À ce moment, j’éternue et je fais le type embêté parce qu’il a besoin de se moucher ; je fouille dans ma poche comme pour chercher mon tire-gomme. Ces préparatifs afin que le geste de mettre ma main à cet endroit ait l’air naturel.

Il est, à mon avis, grand temps d’essayer quelque chose. Je croise les jambes afin de remonter le canon de mon pistolet. Je vais tirer au jugé, à travers mes fringues, sur Billy, puisque c’est lui qui tient un pétard. Je calcule bien. Je ne veux pas le buter parce que je n’aime pas liquider un type en douce. Je vais essayer de l’avoir à l’épaule. Doucement, je relève le cran de sûreté. Je presse sur la détente.

Ça ne fait pas un gros bruit, les assistants sont éberlués de voir Billy se renverser en hurlant.

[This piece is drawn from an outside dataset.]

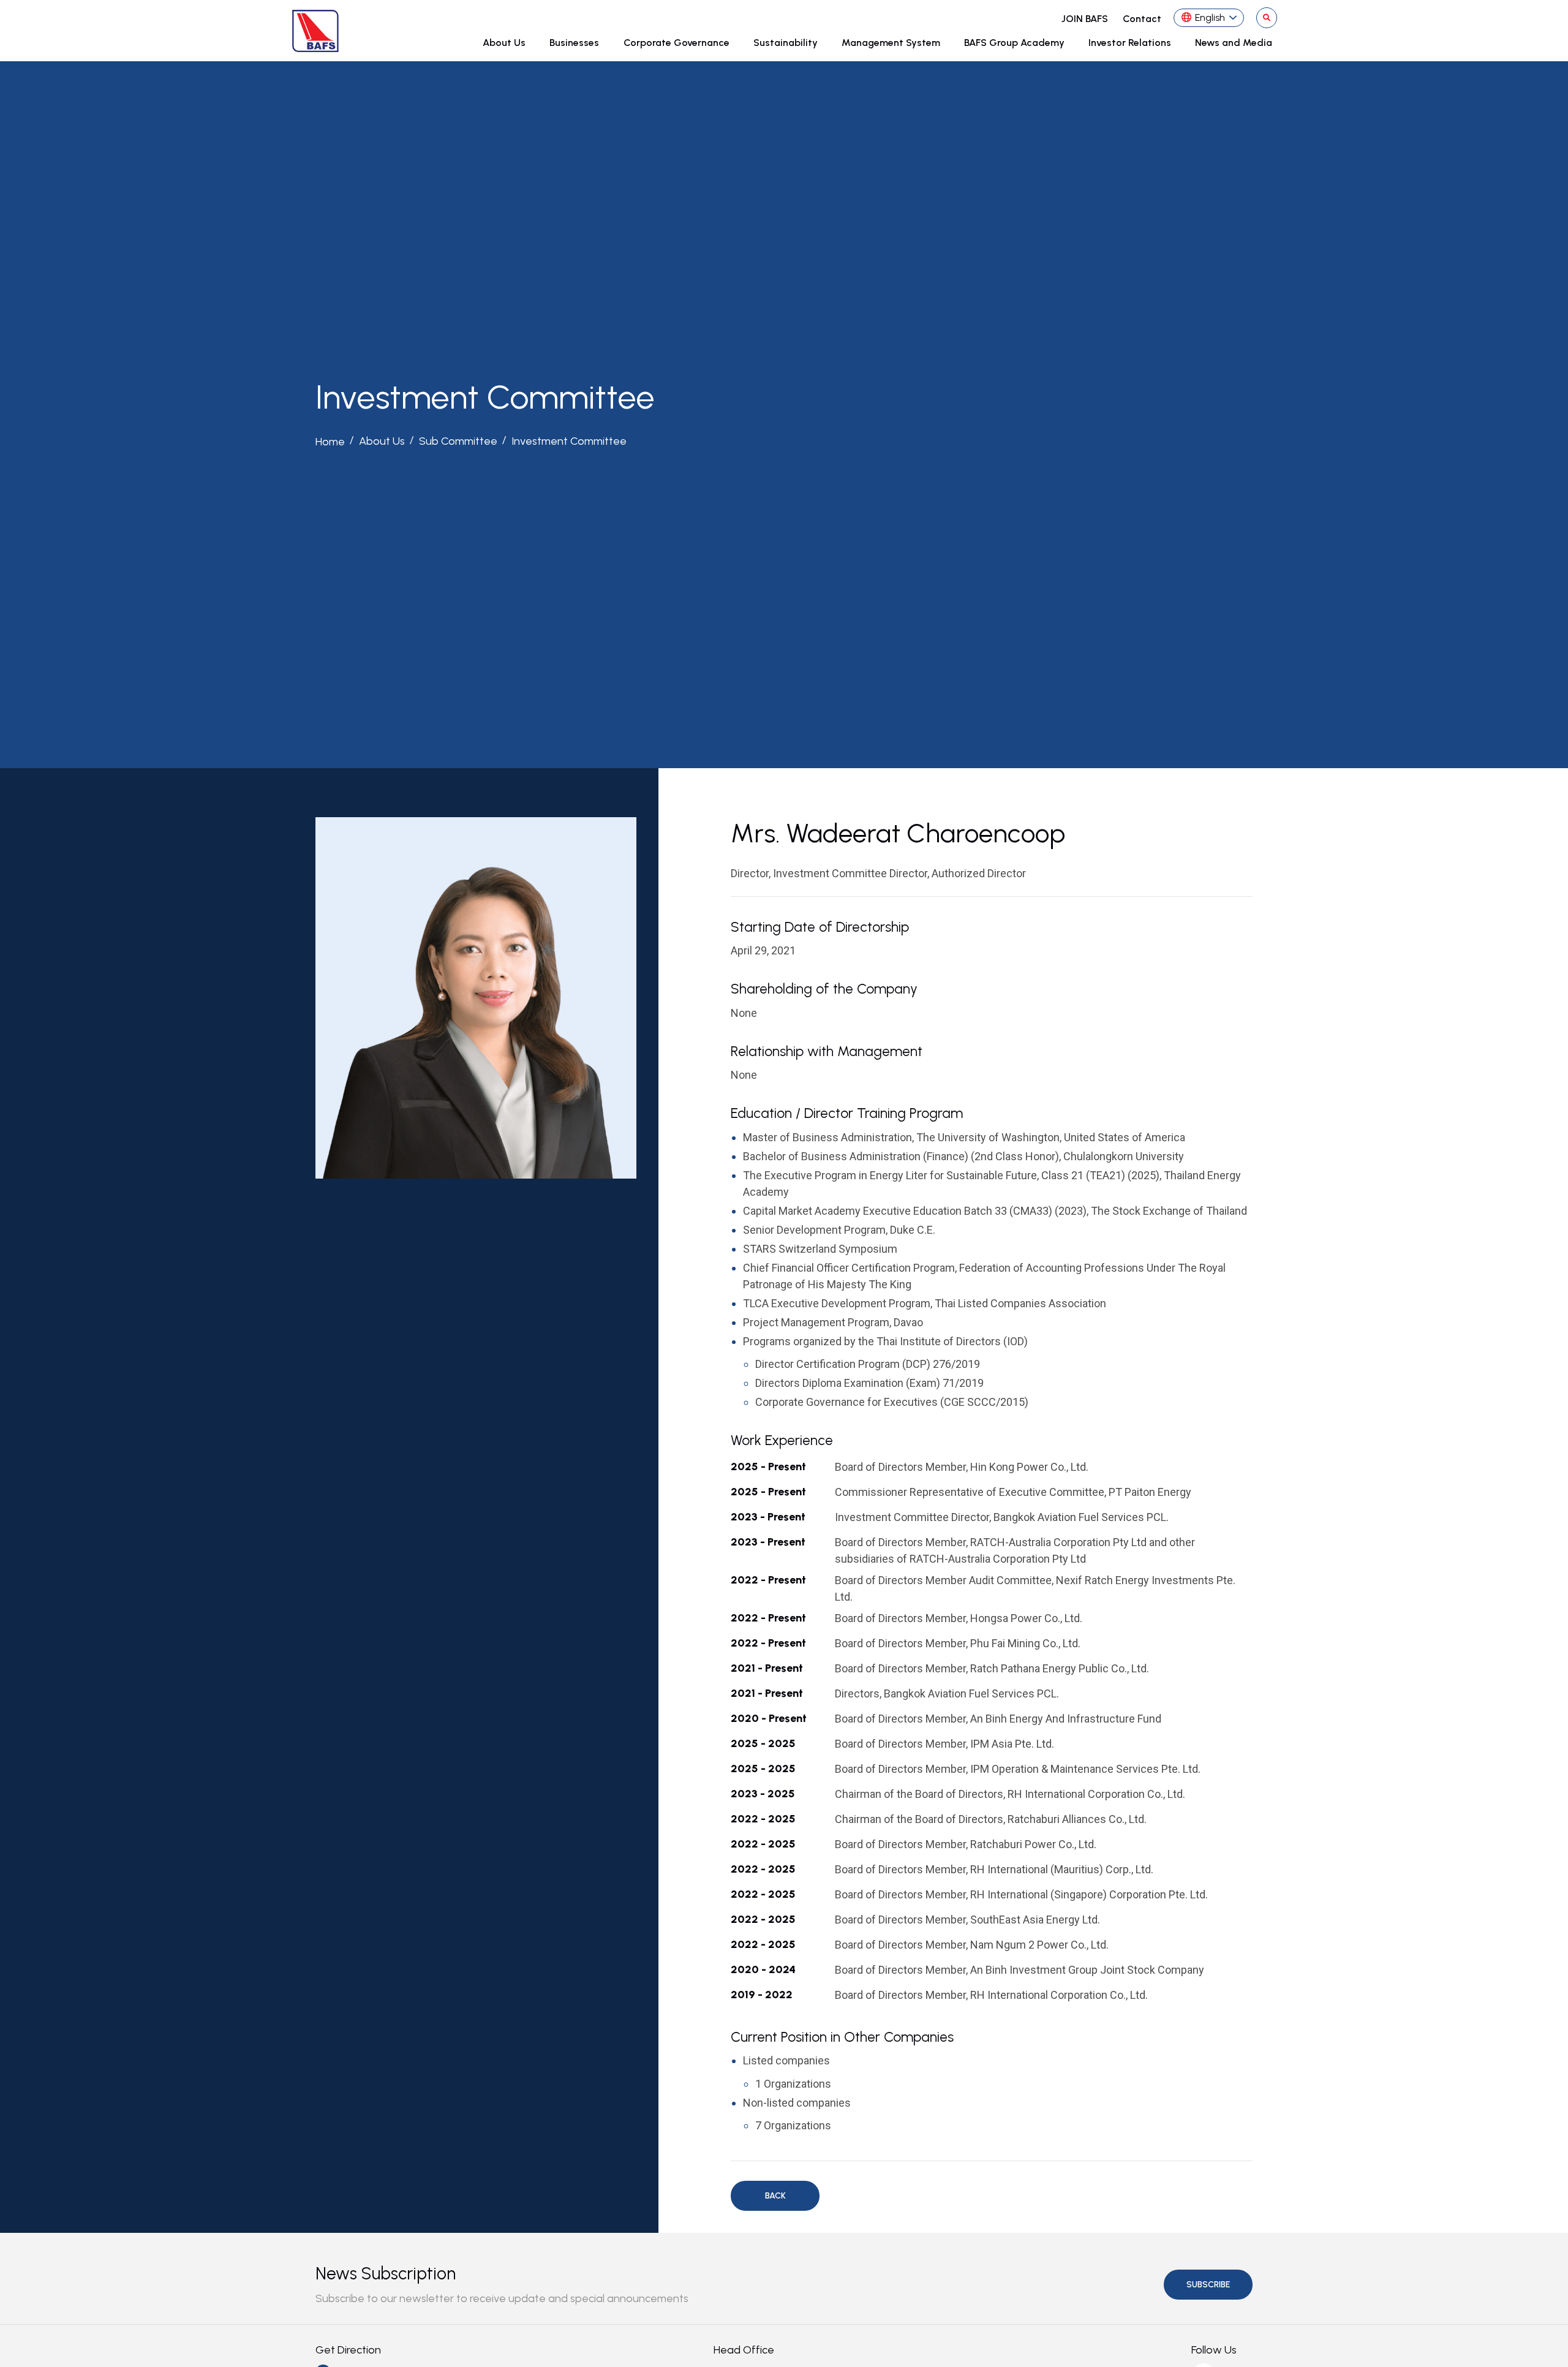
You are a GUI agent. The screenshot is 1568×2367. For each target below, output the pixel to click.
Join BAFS (1084, 19)
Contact (1142, 19)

— Mettez-vous à plat ventre, crié-je à Jeannine ; il va y avoir un bombardement.

En effet, Bruno réagit sec. Le 9 mm de Sorrenti, tourné dans ma direction, crache épais. Heureusement les balles passent au-dessus de ma tête, car je me suis laissé tomber à genoux et c’est le pauvre Billy qui trinque une fois de plus. Il est couché, tout dégoulinant de sang, en travers de son siège, tandis que sa rouquine hurle comme un remorqueur qui réclame le passage à l’écluse.

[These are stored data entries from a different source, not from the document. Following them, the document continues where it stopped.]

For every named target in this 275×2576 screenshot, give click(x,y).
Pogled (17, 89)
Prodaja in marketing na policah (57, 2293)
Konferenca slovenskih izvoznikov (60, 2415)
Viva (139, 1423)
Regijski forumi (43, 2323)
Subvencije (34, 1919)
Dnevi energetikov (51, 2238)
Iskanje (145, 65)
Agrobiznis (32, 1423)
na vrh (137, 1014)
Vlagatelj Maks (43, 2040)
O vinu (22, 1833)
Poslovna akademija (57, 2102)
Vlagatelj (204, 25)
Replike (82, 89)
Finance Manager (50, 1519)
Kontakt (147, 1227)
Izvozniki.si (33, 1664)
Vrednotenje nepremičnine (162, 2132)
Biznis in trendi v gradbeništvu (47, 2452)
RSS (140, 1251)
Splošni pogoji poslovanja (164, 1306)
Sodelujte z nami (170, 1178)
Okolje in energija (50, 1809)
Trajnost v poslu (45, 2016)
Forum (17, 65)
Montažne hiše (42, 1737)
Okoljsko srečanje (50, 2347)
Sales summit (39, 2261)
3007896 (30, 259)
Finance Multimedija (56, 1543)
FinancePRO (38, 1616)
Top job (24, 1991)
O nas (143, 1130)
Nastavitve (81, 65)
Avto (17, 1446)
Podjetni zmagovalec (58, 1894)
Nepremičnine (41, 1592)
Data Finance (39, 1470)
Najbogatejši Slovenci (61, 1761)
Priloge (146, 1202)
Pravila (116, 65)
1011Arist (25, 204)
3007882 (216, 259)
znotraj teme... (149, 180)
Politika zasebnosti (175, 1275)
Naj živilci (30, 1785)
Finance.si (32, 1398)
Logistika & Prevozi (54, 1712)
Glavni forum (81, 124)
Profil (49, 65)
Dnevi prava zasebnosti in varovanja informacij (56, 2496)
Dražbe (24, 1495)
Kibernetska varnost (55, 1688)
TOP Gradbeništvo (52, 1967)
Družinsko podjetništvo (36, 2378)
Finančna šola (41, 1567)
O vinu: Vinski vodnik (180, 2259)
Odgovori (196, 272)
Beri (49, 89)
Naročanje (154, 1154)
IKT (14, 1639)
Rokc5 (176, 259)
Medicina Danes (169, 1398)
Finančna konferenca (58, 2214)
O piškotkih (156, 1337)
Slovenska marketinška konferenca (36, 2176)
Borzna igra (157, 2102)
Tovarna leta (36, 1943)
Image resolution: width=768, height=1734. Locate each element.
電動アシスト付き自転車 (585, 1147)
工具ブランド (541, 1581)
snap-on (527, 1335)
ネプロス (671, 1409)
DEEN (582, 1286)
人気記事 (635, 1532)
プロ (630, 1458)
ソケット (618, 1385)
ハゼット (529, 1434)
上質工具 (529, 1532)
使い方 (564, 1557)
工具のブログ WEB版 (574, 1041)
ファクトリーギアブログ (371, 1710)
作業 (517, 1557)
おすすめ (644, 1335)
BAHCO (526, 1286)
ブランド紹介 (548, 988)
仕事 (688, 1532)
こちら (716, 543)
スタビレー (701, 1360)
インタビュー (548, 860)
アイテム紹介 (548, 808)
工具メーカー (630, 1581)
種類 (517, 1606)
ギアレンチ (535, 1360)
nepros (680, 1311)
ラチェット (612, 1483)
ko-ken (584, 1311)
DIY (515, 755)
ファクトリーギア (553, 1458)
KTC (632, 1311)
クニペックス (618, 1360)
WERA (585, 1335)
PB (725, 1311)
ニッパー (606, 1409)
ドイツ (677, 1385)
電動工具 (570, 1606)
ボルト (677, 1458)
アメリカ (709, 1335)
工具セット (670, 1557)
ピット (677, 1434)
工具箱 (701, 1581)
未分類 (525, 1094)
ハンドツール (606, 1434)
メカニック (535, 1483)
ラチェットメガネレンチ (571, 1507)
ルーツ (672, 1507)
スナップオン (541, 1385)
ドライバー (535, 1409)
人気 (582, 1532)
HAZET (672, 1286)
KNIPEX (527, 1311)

Je coule un regard à Jeannine, ça se passe bien de son côté. Elle m’a obéi et elle est ratatinée derrière le dos d’un canapé.

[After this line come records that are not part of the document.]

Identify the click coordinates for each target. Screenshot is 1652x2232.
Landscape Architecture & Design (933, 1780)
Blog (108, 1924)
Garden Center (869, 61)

Je vise Bruno à la main et je tire, il pousse un cri, son pistolet tombe sur le tapis.

Else qui n’était pas armée lorsque nous sommes venus roule des yeux fous.

— Les bras en l’air tout le monde ! hurlé-je. Tu vois, Bruno, que mes pièces à moi comportent toujours trois actes. J’en ai ma claque de vos simagrées. Je veux le nom du gars qui possède le plan, pas seulement pour le lui reprendre, mais pour lui régler son compte car c’est lui qui a descendu mon copain le consul. Je vais vous le demander séparément. Toi, la rouquine, as-tu quelque chose à dégoiser ?

Elle secoue la tête éperdument. Cette fille, la chose est claire, n’est qu’une poule à la remorque d’un membre du gang.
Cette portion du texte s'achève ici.